Mailinglist Archive: opensuse (1606 mails)

< Previous Next >
Re: [opensuse] Re: Transparent content compression for space savings on linux like on NTFS?

----- Original Message -----
From: "Randall R Schulz" <rschulz@xxxxxxxxx>
To: <opensuse@xxxxxxxxxxxx>
Sent: Sunday, August 31, 2008 10:23 PM
Subject: Re: [opensuse] Re: Transparent content compression for space savings
on linux like on NTFS?


On Sunday 31 August 2008 18:22, Brian K. White wrote:

Although I don't think I have much use for mounting an archive as a
filesystem, it's interesting to know about none the less. Maybe it's
slightly fewer keystrokes for working on initrd's which are now cpio
files instead of ext2 filesystems.

In my case, the need arose when I devised a set of scripts (additions to
existing ones, actually) to facilitate large-scale experimentation
[...]
So I augmented the invocation scripts to maintain a log of compressed
test results. Each run of the prover generally produces many files,

Wow interesting.

So, is there a special reason why you want these in individual archives instead
of simply in directories?
Sounds to me like a compressed filesystem is your better answer after all.

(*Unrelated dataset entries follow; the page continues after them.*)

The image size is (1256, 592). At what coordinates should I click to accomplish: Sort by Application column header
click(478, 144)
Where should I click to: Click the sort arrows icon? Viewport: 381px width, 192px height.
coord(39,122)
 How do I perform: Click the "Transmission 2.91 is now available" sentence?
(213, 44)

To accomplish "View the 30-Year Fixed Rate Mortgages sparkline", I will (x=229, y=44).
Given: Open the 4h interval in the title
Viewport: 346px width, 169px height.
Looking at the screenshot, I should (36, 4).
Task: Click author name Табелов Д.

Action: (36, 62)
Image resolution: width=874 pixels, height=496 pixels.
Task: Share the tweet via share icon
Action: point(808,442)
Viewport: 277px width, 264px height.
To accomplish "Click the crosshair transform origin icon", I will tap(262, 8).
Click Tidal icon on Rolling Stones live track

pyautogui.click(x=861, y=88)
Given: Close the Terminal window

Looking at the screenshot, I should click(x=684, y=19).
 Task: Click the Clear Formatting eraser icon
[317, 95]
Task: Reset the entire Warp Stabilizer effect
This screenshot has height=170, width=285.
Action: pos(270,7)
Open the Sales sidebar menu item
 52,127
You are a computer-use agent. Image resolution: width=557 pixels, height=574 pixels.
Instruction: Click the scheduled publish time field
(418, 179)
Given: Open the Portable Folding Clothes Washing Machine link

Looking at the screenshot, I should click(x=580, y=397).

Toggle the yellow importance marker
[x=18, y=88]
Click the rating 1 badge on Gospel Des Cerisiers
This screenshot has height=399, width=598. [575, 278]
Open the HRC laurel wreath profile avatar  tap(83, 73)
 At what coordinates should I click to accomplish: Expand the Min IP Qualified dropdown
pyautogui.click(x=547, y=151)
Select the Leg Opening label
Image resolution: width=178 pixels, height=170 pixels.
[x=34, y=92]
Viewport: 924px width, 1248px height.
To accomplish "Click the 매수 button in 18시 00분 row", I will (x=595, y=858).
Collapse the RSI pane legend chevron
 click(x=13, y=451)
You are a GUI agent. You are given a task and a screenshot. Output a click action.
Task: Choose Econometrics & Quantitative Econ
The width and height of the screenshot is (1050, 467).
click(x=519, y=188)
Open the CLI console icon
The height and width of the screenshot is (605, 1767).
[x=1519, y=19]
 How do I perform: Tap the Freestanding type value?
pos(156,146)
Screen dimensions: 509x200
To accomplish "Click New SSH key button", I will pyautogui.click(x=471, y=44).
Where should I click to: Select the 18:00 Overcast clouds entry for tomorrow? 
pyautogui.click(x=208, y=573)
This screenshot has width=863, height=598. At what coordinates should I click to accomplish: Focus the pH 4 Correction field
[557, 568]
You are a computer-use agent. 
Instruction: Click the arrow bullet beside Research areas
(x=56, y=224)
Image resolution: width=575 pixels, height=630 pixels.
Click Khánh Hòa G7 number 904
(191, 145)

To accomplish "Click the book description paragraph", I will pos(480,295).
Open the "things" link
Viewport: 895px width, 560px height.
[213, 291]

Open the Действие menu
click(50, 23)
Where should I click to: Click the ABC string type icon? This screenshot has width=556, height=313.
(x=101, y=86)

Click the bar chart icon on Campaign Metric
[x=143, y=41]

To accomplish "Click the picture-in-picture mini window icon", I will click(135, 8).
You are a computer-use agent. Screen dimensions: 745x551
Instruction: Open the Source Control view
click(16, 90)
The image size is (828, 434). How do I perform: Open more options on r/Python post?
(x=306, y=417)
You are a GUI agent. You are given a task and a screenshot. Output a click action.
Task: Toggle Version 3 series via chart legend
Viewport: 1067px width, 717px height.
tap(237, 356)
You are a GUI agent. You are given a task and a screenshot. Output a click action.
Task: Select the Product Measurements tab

I have something similar where I have a lot of different automated EDI
transaction scripts spawned many times a day by cron or by apache or postfix,
or by local users in my application. Sometimes a script will involve importing
or exporting or a several step process of both, and sometimes the other side is
a big company with not-so-great IT staff, and sometimes the transactions
involve big consequences, and sometimes disputes arise where the other side
claims we never sent them a file or that we sent them a file with bad data
etc.. Or that they sent us a file with such & such data in it that we failed to
react to...
Of course sometimes it is us and sometimes it is them and sometimes it is a
weakness in the procedure they specified we use, sometimes the program and
scripts all worked perfectly but the customer put in bad data, and sometimes it
is the simple fact that the internet isn't perfect.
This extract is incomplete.